In Spring 2018, Sonia Travaglini was awarded with the prestigious Teaching Effectiveness Award (TEA), organized the Graduate Council’s Advisory Committee for GSI Affairs and the Graduate Student Instructor Teaching & Resource Center. The TEA recognizes a small number of outstanding GSIs who have identified a particular teaching problem or issue in their own classes, sections, or laboratories and have developed, implemented, and assessed an appropriate and effective response to the problem or issue. Sonia Travaglini, a PhD candidate in Mechanical Engineering, shares her time with the Coleman Fung Institute for Engineering Leadership as a Graduate Student Instructor for the E295 Communications for Engineering Leaders course.

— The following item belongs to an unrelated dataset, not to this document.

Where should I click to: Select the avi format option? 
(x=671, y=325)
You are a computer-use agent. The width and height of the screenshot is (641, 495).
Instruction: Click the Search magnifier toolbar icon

Her essay, focuses on how important learning by experience is — explaining a new technology using science writing is not just about learning writing techniques. It’s about connecting to one’s work, understanding the value and impact it can have on an individual, then exploring sharing your thoughts through the written word.
Originally from England, Sonia Travaglini is fascinated with novel natural materials and currently researches Mycology (mushroom) materials while studying her PhD in Mechanical Engineering. As a passionate science writer and an educator, Sonia enjoys promoting communication and working to support future Engineers — outside of her work, Sonia also enjoys developing her American Sign Language and British Sign Language.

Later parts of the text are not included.